— Begin Records for the task —
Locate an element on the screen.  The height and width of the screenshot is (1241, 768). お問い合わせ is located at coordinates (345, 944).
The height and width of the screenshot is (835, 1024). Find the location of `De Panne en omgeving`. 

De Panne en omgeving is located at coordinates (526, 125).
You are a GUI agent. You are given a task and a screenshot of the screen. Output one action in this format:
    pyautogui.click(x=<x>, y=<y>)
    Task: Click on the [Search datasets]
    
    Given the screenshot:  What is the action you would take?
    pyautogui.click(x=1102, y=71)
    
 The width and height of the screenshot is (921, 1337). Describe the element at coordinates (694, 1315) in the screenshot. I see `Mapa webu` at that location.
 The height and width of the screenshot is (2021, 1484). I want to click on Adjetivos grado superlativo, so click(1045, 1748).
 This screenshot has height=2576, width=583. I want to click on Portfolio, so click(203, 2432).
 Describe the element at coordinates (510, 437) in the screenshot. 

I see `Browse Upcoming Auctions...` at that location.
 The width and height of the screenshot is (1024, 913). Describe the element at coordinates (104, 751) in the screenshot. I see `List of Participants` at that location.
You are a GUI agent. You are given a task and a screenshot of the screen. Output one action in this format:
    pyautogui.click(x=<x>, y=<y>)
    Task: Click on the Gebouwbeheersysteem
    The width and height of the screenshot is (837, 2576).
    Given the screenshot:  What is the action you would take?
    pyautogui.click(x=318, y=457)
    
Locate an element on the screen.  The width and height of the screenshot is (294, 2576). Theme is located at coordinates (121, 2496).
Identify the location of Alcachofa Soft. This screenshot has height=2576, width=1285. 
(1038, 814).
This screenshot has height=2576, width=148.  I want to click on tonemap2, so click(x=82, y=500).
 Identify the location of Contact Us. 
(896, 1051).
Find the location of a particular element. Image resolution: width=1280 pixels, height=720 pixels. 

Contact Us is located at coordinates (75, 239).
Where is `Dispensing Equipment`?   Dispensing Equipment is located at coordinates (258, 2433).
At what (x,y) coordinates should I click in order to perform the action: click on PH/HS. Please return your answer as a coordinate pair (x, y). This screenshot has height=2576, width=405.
— End Records for the task —
Directive: Transcribe every line of the data above verbatim.

Solution to this task:
Locate an element on the screen.  The height and width of the screenshot is (1241, 768). お問い合わせ is located at coordinates (345, 944).
The height and width of the screenshot is (835, 1024). Find the location of `De Panne en omgeving`. 

De Panne en omgeving is located at coordinates (526, 125).
You are a GUI agent. You are given a task and a screenshot of the screen. Output one action in this format:
    pyautogui.click(x=<x>, y=<y>)
    Task: Click on the [Search datasets]
    
    Given the screenshot:  What is the action you would take?
    pyautogui.click(x=1102, y=71)
    
 The width and height of the screenshot is (921, 1337). Describe the element at coordinates (694, 1315) in the screenshot. I see `Mapa webu` at that location.
 The height and width of the screenshot is (2021, 1484). I want to click on Adjetivos grado superlativo, so click(1045, 1748).
 This screenshot has height=2576, width=583. I want to click on Portfolio, so click(203, 2432).
 Describe the element at coordinates (510, 437) in the screenshot. 

I see `Browse Upcoming Auctions...` at that location.
 The width and height of the screenshot is (1024, 913). Describe the element at coordinates (104, 751) in the screenshot. I see `List of Participants` at that location.
You are a GUI agent. You are given a task and a screenshot of the screen. Output one action in this format:
    pyautogui.click(x=<x>, y=<y>)
    Task: Click on the Gebouwbeheersysteem
    The width and height of the screenshot is (837, 2576).
    Given the screenshot:  What is the action you would take?
    pyautogui.click(x=318, y=457)
    
Locate an element on the screen.  The width and height of the screenshot is (294, 2576). Theme is located at coordinates (121, 2496).
Identify the location of Alcachofa Soft. This screenshot has height=2576, width=1285. 
(1038, 814).
This screenshot has height=2576, width=148.  I want to click on tonemap2, so click(x=82, y=500).
 Identify the location of Contact Us. 
(896, 1051).
Find the location of a particular element. Image resolution: width=1280 pixels, height=720 pixels. 

Contact Us is located at coordinates (75, 239).
Where is `Dispensing Equipment`?   Dispensing Equipment is located at coordinates (258, 2433).
At what (x,y) coordinates should I click in order to perform the action: click on PH/HS. Please return your answer as a coordinate pair (x, y). This screenshot has height=2576, width=405.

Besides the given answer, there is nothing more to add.